The film is in the unfortunate position of having to follow Peter Jackson’s already-definitive 2018 WWI documentary They Shall Not Grow Old. No matter how well you bring this passage of history back to life, it will never feel as authentic as that collage of real words and images. 1917 is very different in style to something like Saving Private Ryan which, effective as it was, put you in the boots of a soldier then repeatedly bludgeoned you with editing and shakycam. The whole thesis here is to present a certain kind of reality without artifice; performances, camerawork and editing aiming to make the experience seamless, a heightened reality. From an extended Paths of Glory-influenced opening track through the trenches, we never leave the sides of the pair of soldiers given a daunting mission, but we are kept at arms length as a passive observer.

Roger Deakins is the only cinematographer the average moviegoer could reliably name, and there’s very good reason for that. He’s done great and game-changing work with Mendes, the Coen Brothers and Denis Villeneuve for decades. 1917 could very well be the road to his second Oscar. In terms of the camerawork, the first half of the film is pretty low-key, working in tandem with editor Lee Smith to keep the illusion of a continuous shot alive, but then we get the none-more-Deakins Expressionist scene set in a ruined town. As Schofield sprints through collapsed buildings and rubble-strewn streets, avoiding enemy soldiers and dodging gunfire as he goes, what’s left of civilisation around him is vividly backlit by the fires of war making the frame look like a particularly dramatic war artist’s painting.
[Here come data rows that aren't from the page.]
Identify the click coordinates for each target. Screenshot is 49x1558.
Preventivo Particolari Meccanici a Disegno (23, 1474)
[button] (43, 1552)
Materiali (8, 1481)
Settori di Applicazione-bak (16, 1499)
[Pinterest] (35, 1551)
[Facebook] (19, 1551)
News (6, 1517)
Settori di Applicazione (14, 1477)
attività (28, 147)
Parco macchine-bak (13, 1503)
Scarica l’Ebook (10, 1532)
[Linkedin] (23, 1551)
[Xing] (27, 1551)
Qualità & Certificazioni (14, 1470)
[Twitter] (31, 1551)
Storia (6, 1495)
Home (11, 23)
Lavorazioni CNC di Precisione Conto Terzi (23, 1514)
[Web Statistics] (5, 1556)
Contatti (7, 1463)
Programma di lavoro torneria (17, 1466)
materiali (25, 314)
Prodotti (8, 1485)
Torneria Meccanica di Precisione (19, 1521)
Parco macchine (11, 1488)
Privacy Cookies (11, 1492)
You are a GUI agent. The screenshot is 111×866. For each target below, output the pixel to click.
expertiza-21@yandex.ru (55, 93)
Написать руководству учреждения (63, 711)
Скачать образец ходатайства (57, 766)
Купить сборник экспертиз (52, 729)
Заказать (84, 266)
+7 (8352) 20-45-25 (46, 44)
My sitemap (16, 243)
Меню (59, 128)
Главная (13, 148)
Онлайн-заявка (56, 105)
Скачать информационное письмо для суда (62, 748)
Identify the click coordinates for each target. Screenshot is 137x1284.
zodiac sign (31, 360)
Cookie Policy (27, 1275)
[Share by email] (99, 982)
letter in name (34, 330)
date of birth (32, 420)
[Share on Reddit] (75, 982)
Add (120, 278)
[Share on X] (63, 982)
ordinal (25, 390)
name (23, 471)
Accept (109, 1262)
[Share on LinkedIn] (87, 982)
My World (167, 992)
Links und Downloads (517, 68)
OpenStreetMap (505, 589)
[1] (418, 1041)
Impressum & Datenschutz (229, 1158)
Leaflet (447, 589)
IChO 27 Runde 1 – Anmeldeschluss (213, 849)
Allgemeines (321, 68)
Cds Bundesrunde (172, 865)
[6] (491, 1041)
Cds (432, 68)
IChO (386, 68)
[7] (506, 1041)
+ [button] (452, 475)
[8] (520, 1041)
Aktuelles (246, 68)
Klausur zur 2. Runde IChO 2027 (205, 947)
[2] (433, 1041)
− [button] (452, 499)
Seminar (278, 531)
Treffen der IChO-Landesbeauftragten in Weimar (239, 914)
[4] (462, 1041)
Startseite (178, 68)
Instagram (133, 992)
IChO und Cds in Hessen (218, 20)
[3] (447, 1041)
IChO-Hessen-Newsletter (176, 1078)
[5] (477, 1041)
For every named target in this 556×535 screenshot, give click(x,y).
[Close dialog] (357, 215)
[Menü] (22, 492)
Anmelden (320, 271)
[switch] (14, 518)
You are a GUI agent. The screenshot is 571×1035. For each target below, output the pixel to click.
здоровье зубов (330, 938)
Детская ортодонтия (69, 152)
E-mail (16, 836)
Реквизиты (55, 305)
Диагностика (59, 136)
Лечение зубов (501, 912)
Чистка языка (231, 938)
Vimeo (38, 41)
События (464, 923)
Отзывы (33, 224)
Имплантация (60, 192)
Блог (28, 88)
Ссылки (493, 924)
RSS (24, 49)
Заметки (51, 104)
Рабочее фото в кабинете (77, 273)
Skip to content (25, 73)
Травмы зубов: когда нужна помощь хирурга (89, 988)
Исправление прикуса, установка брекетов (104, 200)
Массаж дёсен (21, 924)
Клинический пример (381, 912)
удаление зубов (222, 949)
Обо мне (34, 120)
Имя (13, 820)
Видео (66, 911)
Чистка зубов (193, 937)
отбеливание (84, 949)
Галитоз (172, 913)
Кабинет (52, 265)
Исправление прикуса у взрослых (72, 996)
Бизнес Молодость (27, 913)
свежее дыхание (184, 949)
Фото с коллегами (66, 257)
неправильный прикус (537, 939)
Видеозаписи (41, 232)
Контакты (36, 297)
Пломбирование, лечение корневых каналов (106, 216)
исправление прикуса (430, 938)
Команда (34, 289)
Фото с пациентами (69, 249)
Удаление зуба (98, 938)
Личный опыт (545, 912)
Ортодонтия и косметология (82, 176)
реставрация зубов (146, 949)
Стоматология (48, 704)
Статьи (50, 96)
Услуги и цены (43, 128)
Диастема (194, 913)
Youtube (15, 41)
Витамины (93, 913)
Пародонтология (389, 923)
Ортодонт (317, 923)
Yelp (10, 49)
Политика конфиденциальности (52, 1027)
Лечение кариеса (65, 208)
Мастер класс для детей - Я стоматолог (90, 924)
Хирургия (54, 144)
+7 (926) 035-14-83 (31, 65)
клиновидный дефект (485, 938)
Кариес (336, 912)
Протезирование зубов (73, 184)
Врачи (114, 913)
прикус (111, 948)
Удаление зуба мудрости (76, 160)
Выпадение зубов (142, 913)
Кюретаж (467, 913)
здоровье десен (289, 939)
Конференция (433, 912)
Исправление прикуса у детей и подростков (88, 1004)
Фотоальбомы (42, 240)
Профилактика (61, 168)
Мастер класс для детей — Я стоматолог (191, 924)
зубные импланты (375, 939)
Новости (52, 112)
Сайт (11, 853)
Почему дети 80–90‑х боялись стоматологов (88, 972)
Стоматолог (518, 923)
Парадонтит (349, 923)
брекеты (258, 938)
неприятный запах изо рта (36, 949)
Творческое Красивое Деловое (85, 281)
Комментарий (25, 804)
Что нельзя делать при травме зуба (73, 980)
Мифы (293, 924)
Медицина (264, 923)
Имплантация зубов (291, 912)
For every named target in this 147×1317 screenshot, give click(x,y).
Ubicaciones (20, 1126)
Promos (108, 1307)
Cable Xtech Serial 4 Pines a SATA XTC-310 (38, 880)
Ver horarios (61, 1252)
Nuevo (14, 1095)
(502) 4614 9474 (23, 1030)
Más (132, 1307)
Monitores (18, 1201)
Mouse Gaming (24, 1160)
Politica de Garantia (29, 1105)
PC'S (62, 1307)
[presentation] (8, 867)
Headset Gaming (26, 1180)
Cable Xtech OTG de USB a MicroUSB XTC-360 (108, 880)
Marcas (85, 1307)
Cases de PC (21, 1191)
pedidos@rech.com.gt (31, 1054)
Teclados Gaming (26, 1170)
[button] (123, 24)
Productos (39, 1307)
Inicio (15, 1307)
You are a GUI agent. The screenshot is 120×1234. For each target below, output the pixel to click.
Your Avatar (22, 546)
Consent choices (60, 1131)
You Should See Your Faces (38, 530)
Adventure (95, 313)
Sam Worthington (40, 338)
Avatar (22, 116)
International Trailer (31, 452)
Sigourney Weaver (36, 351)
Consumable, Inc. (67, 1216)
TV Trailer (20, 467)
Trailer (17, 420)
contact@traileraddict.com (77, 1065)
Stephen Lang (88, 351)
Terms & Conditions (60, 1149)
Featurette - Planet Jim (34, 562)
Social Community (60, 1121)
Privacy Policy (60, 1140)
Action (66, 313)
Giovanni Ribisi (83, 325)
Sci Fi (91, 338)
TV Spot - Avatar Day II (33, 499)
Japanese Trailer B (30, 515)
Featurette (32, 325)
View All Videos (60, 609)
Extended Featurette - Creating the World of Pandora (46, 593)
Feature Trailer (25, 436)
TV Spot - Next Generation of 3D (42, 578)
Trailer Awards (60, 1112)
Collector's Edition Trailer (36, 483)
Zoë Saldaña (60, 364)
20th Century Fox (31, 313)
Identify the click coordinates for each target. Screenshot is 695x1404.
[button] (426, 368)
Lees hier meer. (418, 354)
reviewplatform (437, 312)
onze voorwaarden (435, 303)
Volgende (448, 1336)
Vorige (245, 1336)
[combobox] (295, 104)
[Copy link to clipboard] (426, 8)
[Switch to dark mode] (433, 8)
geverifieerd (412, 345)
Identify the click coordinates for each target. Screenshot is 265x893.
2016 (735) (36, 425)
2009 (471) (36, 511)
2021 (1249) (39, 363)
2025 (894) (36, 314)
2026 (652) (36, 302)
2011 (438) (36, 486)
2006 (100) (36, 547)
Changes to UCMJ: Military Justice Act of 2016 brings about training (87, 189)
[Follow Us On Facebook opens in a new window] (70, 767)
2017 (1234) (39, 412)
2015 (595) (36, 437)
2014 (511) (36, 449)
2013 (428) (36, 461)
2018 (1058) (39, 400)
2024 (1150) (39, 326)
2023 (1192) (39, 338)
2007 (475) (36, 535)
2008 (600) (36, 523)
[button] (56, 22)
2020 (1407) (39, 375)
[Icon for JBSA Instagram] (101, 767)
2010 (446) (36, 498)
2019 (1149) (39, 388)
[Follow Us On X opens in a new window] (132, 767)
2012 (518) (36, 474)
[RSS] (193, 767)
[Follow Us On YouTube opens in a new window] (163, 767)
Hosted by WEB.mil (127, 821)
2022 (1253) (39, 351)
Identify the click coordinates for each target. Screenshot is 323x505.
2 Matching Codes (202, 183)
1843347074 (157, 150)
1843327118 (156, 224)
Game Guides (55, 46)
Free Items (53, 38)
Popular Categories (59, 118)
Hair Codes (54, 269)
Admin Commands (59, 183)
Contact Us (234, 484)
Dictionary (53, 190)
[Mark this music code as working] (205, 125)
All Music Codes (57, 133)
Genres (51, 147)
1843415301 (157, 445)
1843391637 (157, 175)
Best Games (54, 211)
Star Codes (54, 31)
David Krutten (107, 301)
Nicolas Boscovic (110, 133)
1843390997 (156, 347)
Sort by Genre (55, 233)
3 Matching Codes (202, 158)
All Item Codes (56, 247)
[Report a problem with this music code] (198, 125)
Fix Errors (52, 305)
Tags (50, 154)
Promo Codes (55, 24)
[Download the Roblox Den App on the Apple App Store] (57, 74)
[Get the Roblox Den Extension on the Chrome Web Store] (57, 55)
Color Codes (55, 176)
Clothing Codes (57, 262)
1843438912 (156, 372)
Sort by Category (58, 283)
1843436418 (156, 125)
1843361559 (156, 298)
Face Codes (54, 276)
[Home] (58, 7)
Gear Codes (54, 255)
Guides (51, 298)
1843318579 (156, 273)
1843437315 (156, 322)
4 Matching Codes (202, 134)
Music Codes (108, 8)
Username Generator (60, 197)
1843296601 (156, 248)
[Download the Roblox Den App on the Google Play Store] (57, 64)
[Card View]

There are little moments of beauty among the horror aside from the gorgeous way Deakins frames everything – blossom floating across battlefields and corpse-littered rivers, a tender song delivered to a gathering of nervy soldiers waiting to go over the top.

It’s strange how few war films actually feature dead bodies. You usually see many, many people shot or dying on screen but then they’re miraculously out of site, never cluttering the frame. 1917 keeps the signs of death front-and-centre, from the horse corpses shrouded by flies in No Man’s Land to the river dam of the dead that an exhausted Schofield has to negotiate as he barely clings to his own life.

The appearance of the big named actors is admittedly pretty distracting. Andrew Scott gets a good little role, standing in for what must have been many tired and disillusioned officers in the latter stages of the Great War, a man who doesn’t bat an eye at two more young men on a possible suicide mission but implores them to throw their flair guns back to their trench for reuse if they think they’re about to go down. Elsewhere you’re not thinking another senior military figure is making an appearance key to the plot but that Colin Firth or Mark Strong or Benedict Cumberbatch are gunning for a major acting award with even less screentime than Judi Dench in Shakespeare in Love. That said, there is no taking away what a burden George MacKay shoulders with his naturalistic performance, carrying so much of the story, the suffering of so many brave men single-handedly.

Thomas Newman’s unobtrusive score underpins the whole thing and gives it lifeblood. Often it’s a stripped back piano theme that’s at once sombre and eerie – perfect for telling a story of war. But then, as the film moves into its final, chaotic and nerve-shredding stretch we get a more grand, more orchestral theme that makes you pray the mission will succeed so no more men have to die.

1917 may not be a revolutionary new take on the war film, it may occasionally embellish for the sake of drama or cheat on its one-shot gimmick, but with technical dazzle and no-nonsense characterisation it becomes a pretty fine example nonetheless.